Lonely, desponding—the gathering gloom
Slowly filling the quiet room—
Sits the fisher's wife, with disheveled hair;—
What does she see in the darkness there?
Outside, the breakers, with sullen dash
Fling high their spray to the window-sash,
That, by the fitful gleams of the moonlight thrown,
Seems like prison-bars on her floor of stone.
On this same night, ten years before,
While the angry sea lashed the rock-bound shore,
She, anxiously watching, trimmed her light;—
And the waves were cold, and the moon was bright.
"Set the light, my lass, by the cottage door,"
Said the fisher that morn as he sought the shore;
"The moon will be up when I come to-night;
Her wake once crossed, I shall be all right."

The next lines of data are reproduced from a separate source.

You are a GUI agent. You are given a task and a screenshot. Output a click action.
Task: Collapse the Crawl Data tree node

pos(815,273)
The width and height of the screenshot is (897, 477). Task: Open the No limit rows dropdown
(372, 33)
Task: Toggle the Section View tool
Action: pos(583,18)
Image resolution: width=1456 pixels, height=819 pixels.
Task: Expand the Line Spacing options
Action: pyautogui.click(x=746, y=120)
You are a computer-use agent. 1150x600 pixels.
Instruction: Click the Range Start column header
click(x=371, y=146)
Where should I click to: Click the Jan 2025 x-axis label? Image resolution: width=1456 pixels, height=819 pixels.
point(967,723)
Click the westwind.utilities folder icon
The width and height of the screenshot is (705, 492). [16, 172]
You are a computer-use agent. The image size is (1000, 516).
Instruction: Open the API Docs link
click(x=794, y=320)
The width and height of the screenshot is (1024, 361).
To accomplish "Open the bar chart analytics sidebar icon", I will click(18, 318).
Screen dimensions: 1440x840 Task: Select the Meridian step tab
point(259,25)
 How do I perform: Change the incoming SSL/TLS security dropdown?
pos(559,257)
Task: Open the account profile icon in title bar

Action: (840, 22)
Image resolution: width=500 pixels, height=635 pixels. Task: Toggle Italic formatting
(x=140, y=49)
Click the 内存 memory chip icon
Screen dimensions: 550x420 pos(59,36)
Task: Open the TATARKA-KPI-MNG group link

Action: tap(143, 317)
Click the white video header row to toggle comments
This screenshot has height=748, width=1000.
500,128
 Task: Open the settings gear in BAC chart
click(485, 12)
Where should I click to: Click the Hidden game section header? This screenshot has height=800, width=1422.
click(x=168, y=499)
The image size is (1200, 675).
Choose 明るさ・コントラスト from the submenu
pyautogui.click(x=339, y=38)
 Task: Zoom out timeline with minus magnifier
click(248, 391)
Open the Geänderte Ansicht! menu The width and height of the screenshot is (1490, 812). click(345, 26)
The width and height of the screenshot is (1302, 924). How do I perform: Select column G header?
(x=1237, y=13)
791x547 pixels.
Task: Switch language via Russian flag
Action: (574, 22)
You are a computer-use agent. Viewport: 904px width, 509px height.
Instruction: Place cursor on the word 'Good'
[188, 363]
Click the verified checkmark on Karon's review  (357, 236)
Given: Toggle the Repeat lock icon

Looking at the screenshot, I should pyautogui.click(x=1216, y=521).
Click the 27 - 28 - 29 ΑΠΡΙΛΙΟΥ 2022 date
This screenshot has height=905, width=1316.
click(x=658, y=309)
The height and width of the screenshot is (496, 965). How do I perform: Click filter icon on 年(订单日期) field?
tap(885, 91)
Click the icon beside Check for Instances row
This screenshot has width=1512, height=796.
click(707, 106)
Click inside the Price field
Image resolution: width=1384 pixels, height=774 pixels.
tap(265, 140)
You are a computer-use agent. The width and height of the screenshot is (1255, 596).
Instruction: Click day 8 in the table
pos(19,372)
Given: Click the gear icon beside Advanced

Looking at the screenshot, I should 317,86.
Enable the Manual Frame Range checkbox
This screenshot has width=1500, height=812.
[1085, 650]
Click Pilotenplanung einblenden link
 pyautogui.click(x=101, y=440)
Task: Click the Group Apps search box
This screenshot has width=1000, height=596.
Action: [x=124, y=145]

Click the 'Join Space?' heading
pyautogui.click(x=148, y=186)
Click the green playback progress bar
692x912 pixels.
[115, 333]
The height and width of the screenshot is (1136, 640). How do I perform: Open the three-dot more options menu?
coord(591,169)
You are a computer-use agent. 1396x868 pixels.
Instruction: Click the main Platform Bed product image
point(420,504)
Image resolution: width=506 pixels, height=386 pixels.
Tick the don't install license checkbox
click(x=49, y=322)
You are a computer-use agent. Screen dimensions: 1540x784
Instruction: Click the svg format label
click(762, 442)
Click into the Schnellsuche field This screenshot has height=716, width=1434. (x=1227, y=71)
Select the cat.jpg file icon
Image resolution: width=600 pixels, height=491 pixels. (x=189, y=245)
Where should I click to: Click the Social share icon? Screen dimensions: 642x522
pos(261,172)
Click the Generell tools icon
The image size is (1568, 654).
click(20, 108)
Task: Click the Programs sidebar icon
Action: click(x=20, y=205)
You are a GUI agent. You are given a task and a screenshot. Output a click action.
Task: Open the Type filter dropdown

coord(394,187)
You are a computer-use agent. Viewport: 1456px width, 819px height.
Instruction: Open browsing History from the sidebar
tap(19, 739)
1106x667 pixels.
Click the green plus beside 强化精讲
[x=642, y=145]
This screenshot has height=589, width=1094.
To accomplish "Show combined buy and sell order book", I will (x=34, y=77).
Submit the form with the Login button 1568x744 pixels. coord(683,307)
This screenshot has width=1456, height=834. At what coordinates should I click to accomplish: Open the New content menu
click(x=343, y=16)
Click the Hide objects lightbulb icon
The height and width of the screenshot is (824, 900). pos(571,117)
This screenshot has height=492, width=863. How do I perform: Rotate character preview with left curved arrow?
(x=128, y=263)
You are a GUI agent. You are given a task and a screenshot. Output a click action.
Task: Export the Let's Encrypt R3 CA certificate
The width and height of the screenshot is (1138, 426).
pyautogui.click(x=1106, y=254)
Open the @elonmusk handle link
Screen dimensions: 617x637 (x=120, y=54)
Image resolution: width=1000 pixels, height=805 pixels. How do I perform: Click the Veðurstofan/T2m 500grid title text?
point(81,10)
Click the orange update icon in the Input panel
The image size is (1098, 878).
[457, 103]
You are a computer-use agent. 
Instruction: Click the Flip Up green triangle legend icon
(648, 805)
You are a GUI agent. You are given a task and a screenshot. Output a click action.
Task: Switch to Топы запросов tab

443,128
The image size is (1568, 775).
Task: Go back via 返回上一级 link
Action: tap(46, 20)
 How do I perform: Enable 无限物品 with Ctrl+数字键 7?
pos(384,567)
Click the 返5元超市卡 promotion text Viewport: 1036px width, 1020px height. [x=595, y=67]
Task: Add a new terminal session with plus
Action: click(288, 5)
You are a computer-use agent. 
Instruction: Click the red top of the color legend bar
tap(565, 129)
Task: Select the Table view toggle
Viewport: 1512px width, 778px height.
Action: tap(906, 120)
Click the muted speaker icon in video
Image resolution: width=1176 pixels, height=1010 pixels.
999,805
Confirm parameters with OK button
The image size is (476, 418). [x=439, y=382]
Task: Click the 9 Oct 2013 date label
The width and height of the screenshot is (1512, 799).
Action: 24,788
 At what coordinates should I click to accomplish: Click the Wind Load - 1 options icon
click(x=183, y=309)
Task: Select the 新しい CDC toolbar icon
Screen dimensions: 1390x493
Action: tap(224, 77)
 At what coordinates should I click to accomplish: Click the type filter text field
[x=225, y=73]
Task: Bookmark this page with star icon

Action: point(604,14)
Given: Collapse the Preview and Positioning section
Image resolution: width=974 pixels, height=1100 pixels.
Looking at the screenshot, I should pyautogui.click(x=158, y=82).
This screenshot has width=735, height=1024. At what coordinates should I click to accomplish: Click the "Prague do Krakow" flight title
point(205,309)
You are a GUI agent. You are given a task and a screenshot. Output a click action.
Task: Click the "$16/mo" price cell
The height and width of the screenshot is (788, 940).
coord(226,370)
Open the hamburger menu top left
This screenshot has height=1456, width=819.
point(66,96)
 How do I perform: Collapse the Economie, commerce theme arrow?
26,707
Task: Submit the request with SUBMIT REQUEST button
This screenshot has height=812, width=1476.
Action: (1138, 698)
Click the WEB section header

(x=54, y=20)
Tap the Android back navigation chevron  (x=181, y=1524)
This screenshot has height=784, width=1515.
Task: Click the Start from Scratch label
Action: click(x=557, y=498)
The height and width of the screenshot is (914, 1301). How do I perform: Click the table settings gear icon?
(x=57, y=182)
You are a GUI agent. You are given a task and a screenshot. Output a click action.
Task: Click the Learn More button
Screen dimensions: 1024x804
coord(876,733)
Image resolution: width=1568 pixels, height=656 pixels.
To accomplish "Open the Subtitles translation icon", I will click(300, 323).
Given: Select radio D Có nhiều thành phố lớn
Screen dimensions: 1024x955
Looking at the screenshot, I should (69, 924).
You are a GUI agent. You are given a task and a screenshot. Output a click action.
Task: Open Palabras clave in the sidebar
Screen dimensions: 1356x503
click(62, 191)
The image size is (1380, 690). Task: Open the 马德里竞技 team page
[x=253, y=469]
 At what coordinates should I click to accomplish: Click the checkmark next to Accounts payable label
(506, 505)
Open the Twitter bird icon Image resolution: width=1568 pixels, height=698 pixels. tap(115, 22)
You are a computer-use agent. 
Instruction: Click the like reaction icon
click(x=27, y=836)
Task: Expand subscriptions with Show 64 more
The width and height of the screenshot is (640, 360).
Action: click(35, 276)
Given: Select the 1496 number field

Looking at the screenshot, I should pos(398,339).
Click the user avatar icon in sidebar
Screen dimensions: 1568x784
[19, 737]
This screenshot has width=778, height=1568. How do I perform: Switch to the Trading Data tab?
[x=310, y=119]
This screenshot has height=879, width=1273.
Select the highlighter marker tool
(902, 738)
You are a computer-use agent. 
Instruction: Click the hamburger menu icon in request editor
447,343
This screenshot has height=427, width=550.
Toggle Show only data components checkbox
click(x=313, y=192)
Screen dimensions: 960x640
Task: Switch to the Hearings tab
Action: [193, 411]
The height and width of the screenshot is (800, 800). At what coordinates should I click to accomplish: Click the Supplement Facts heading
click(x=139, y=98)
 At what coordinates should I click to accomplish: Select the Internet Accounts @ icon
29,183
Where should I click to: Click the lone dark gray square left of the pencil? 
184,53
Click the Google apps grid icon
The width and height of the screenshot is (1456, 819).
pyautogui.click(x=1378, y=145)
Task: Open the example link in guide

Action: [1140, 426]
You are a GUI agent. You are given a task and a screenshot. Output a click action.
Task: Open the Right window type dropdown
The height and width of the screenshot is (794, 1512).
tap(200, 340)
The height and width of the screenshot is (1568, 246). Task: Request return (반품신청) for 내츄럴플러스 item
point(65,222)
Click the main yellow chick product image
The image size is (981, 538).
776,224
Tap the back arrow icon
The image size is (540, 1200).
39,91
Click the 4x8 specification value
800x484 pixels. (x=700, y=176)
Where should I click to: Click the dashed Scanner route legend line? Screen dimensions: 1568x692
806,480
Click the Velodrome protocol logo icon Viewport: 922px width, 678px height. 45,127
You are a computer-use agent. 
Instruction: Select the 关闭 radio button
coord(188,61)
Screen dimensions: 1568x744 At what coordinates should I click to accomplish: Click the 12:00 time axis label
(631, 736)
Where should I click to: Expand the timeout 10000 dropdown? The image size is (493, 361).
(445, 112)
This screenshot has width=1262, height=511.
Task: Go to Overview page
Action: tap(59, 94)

With earnest eye, since the waning day,
She had followed the moon in her upward way,
And her quivering wake on the midnight sea,
If there the looked-for boat might be.
'Mong the rocks, where shadows so darksomely hide,
Where the sea-foam that wreathed them was gone with the tide
With tight'ning hands o'er the sickening heart,
With blanching cheek, and lips apart—
Like a statue she stood, so cold and white,
Searching, but vainly, into the night.
A tiny form with outstretched hands,
And pink feet glancing among the sands,
And a baby voice—"Mamma, mamma!"
But the merciless sea, shock after shock,
Assaulting the solid towering rock
With fearful echoes, re-echoing far,
Swallows the cry;
Did'st thou hear it not?
*******
There's a desolate heart and an empty cot.
And that little form, uncoffined and white,
Revealed by the gleams of the pale moonlight,
As pulseless it lay on the surf-washed shore,
Shall rest on her memory evermore.
'Tis this she sees in that quiet room,
Where all is wrapped in the gathering gloom;
And alone—God help her! she sits apart,
With folded hands and a broken heart!